Balsamic vinaigrette tofu with balsamic vinegar brussels sprouts and red onion.
For the Tofu:
Press and soak 24hours
* 2 tbsp olive oil
* 2 tbsp balsamic vinegar
* 1 tsp of garlic powder
Then grill and serve
Paired with
2-3 cups of Brussel sprouts
1 red onion
1tbsp olive oil
2-3 Tbsp of balsamic vinaigrette (depends on how strong of flavor your want)
Olive oil first to pan
Chopped red onion
Sweat the onions
Add Brussel sprouts
Add balsamic vinaigrette
Stir and add 1/4 cup water
Cover and cook to your liking 5-10minutes. (Depends on how soft you want your Brussel sprouts)
Sweet Asian:
* 1 tbsp sesame oil
* 1 tbsp soy sauce or Tamari or Bragg's Liquid Aminos
* 1 tbsp maple syrup
* 1 dash cayenne or more if you want more spice. (I put 1 tsp)

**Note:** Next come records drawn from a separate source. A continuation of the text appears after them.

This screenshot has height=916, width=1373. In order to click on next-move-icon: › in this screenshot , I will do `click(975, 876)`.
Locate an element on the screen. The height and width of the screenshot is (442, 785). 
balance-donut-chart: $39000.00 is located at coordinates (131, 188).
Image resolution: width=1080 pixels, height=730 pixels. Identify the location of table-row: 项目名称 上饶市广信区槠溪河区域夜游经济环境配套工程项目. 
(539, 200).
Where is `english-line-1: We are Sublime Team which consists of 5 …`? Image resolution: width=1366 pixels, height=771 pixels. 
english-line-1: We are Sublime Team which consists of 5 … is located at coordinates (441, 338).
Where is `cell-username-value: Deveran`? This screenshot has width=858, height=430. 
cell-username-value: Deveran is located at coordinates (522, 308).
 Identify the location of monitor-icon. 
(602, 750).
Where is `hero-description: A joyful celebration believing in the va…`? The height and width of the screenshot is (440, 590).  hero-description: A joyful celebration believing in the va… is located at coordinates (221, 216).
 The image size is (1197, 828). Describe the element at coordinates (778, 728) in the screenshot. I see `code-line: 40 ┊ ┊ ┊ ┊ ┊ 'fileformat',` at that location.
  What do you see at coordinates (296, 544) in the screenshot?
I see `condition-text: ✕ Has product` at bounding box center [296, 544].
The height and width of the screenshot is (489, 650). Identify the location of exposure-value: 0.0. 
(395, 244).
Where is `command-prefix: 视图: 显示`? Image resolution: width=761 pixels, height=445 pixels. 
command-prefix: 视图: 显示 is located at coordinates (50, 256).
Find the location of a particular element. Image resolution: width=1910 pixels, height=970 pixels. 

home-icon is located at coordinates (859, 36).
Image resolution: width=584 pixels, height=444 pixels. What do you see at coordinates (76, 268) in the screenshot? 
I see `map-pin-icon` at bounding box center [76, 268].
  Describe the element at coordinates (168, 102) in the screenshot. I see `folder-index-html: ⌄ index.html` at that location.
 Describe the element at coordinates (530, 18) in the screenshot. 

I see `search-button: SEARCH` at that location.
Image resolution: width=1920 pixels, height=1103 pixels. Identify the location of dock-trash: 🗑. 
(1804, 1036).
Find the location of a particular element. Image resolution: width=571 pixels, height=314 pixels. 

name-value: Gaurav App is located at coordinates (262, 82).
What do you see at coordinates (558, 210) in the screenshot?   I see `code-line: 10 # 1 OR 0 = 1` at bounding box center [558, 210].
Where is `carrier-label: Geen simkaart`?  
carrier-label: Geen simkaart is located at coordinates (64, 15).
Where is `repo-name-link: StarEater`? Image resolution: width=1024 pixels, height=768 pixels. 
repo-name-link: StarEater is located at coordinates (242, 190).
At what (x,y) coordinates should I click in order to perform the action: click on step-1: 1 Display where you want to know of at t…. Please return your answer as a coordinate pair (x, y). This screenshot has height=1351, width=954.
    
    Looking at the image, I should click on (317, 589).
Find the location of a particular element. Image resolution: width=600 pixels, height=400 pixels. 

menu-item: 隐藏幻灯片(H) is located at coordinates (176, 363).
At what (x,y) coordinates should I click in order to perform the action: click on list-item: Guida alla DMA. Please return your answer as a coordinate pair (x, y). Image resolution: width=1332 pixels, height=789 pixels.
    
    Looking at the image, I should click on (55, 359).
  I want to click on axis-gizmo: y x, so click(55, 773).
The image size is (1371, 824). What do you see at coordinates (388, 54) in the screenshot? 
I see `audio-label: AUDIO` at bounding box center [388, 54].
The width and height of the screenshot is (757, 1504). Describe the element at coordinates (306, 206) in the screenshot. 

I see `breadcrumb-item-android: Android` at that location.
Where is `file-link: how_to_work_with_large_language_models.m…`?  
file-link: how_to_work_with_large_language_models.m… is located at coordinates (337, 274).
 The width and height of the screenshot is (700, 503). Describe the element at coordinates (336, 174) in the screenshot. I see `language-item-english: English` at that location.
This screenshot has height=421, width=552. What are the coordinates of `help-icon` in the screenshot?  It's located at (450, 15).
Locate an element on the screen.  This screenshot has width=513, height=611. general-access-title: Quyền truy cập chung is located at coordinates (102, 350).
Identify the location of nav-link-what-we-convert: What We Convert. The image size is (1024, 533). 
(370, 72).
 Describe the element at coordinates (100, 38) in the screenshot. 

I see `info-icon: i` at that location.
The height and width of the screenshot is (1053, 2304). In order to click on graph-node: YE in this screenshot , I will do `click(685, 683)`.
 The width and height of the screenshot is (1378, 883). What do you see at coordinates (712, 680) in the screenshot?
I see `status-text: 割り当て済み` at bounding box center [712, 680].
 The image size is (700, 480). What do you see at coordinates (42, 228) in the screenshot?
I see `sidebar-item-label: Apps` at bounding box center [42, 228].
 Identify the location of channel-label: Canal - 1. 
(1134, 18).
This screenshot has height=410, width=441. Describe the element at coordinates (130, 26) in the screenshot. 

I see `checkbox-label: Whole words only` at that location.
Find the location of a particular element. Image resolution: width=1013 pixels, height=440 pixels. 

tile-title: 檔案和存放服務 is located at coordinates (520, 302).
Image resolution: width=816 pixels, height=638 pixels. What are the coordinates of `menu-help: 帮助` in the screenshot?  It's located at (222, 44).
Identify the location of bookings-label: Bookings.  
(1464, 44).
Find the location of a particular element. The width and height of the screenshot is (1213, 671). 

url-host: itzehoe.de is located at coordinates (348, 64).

Let me introduce myself. My name is Crystal, I am a mom of four beautiful kids, I am a wife, and a business owner in the making. I LOVE FOOD!
I started cooking over 20 years ago. Mac and cheese and ramen! When I moved out on my own. The last 10 years I have been learning more about food, agriculture, and sustainability. Learning how to cook meals that are simple and healthy. I started really focusing on my health after baby number two.
It has been amazing because the last 5 years I truly want to help friends and family with food and health. I took a step working with a company that pushed me into a life that helps others create simple changes. That’s why I started my business last year.
I went Vegan in September of 2019. I love how it has changed my body to feeling healthier from inside to out. It has been amazing to learn more about myself in 2020 and what I want to do moving forward.
I want to help make food easy and yummy for you! It is amazing to know that I helping people one person at a time. If we want change in the world then we have to be willing to change ourselves first. Those who are crazy enough to believe they can change the world will change the world.